If you've read down this far, you may be wondering why I bothered to write this post. I did it for two reasons. First, I wanted to shed a little light on the differences between the worlds of Corporate IT and micro ISV's. They are vastly different. I respect both camps, having worked in both of them. Generally speaking, the money is much better in Corporate IT, but the level of self-satisfaction and accomplishment you can achieve is much greater in the micro ISV world. It's the old money-vs-happiness trade-off. I'm hoping to find the happy medium someday.
Secondly, I wanted to write this post for all the entrepreneurs out there who are struggling to make their personal software businesses work. I wanted them to know that the grass is NOT any greener on the corporate side of the fence.

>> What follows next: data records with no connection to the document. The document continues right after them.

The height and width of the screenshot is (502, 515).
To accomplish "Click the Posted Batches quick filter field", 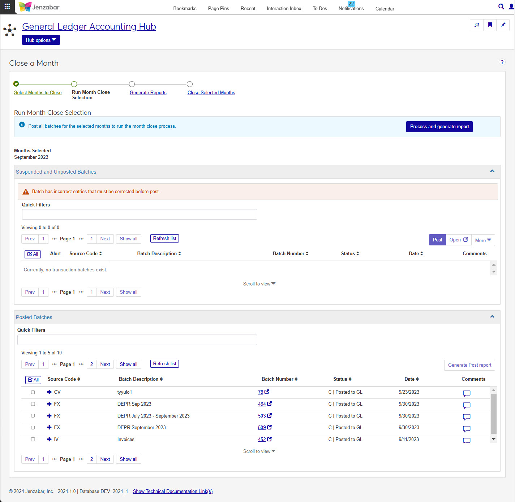I will point(137,340).
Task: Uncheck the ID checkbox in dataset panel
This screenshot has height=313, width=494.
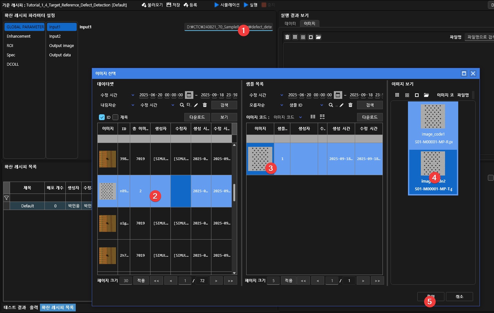Action: coord(102,117)
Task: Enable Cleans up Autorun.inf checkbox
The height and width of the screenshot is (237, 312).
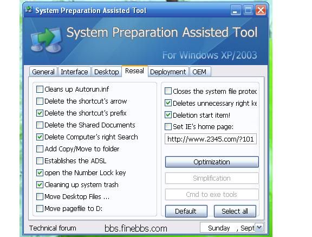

Your pocketbook will fatten, but in all likelihood, your happiness will suffer -- especially if you are a highly creative soul. The road of a micro ISV is a hard one, and unless you're very lucky, your business will fail within 5 years. But even though the odds are stacked against you, it is people like you who make the biggest difference in the world. Without people who are willing to put their heart & soul and passion out there for everyone else to share in, there would be no great advancement in society. I admire you. The world needs more of you. Keep on truckin' and I wish you much prosperity and self-fulfillment in 2008.
To all my friends in Corporate IT, I miss you and best of luck in the New Year. Even though I am no longer one of you, I still think of you on a regular basis. Don't let "the suits" get you down. They aren't any better than you, they just wield more power. And if you ever get tired of that power struggle, don't forget that there's a whole wide world out here for you. Carpe diem!